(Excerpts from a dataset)
•••

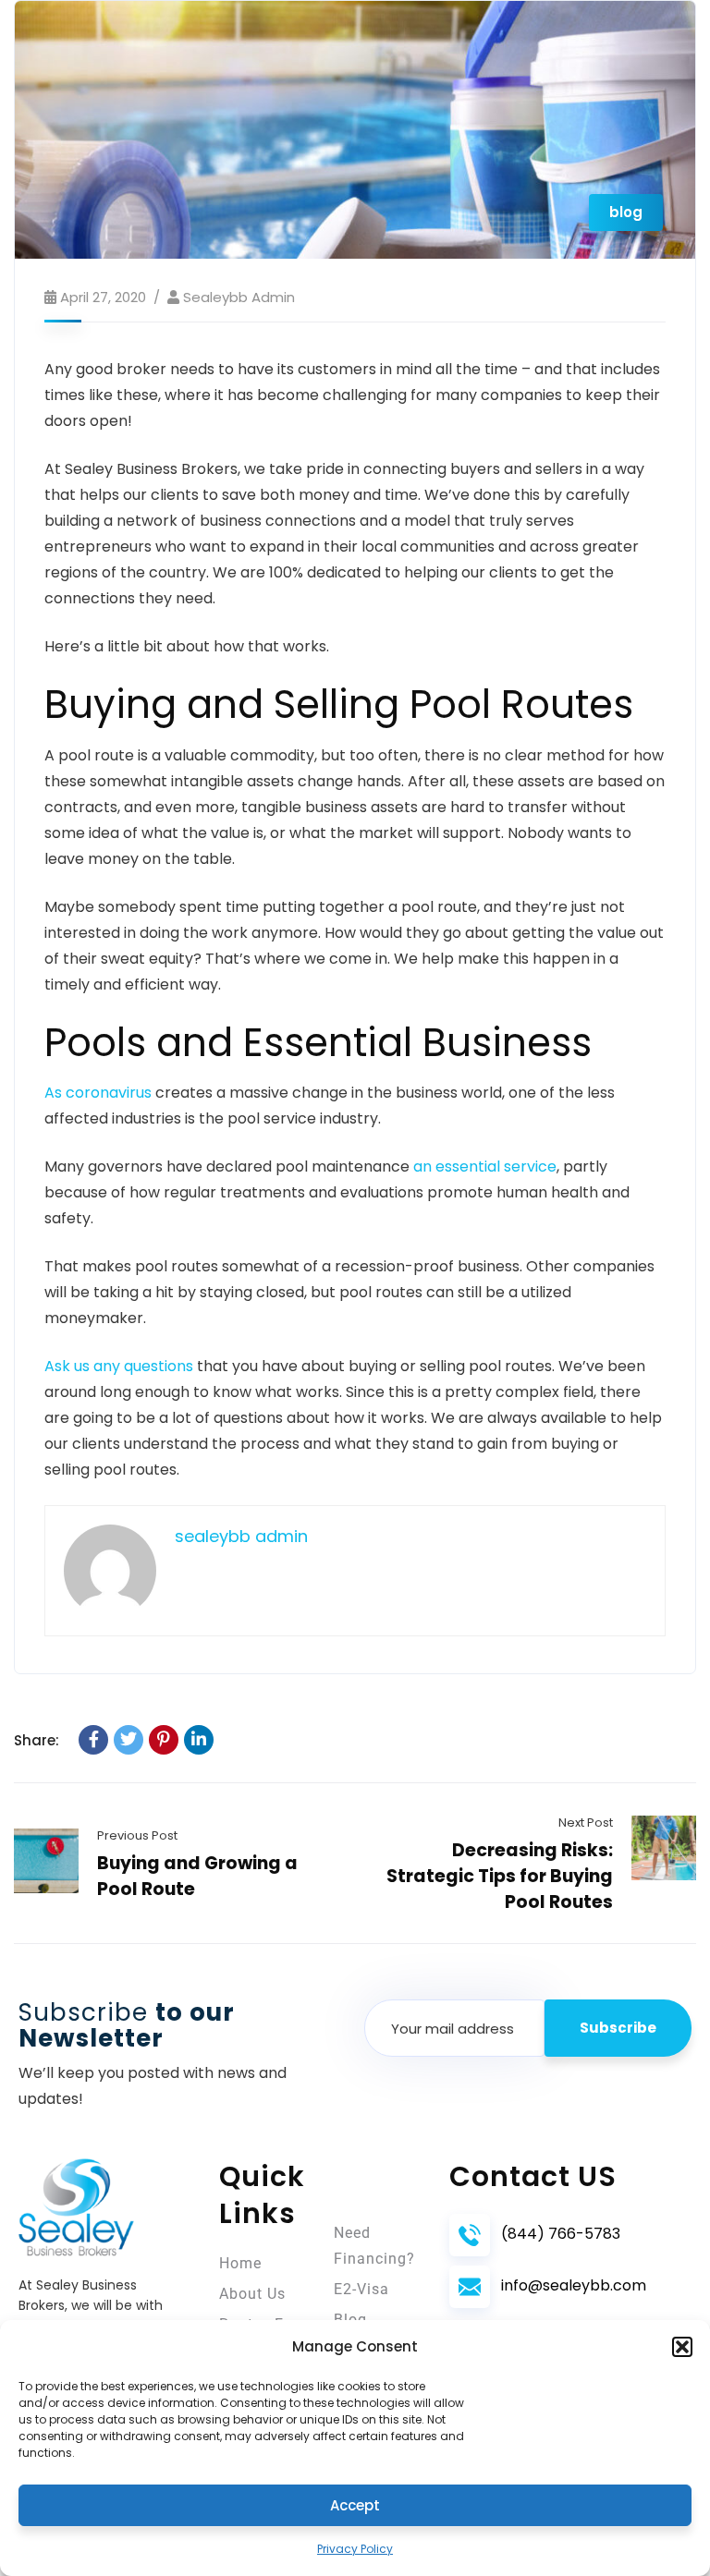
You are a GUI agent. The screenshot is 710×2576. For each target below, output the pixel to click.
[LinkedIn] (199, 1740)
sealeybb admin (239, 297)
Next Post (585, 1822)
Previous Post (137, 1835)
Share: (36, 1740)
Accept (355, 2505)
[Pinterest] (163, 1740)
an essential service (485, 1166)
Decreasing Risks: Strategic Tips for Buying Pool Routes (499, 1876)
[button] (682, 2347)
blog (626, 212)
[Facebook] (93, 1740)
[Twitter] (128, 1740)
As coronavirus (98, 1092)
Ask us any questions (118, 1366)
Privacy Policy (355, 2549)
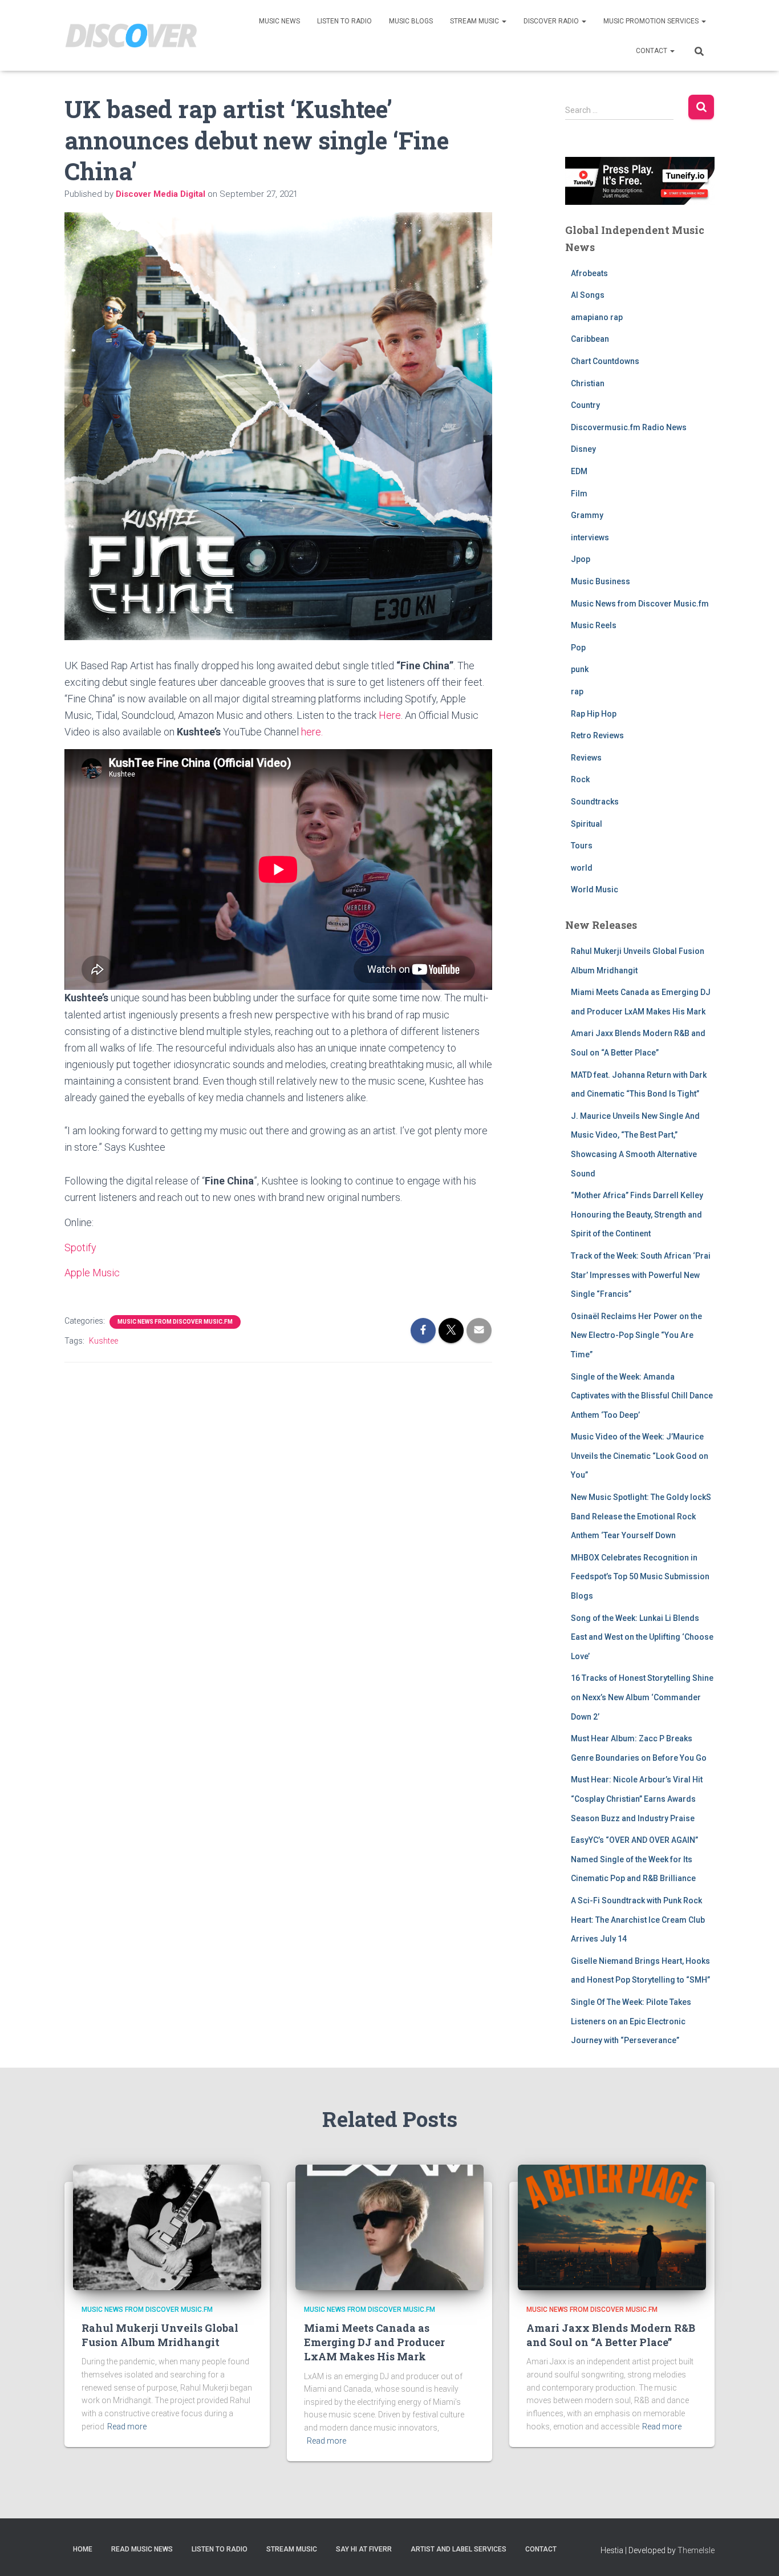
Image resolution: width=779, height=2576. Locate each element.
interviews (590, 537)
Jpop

•••

◆ TASK GOAL
Reproduce the records in full and leave the images behind.

◆ RESULT OF THE EXERCISE
You are a GUI agent. The screenshot is 710×2576. For each target below, output the pixel to click.
[LinkedIn] (199, 1740)
sealeybb admin (239, 297)
Next Post (585, 1822)
Previous Post (137, 1835)
Share: (36, 1740)
Accept (355, 2505)
[Pinterest] (163, 1740)
an essential service (485, 1166)
Decreasing Risks: Strategic Tips for Buying Pool Routes (499, 1876)
[button] (682, 2347)
blog (626, 212)
[Facebook] (93, 1740)
[Twitter] (128, 1740)
As coronavirus (98, 1092)
Ask us any questions (118, 1366)
Privacy Policy (355, 2549)
Image resolution: width=779, height=2576. Locate each element.
interviews (590, 537)
Jpop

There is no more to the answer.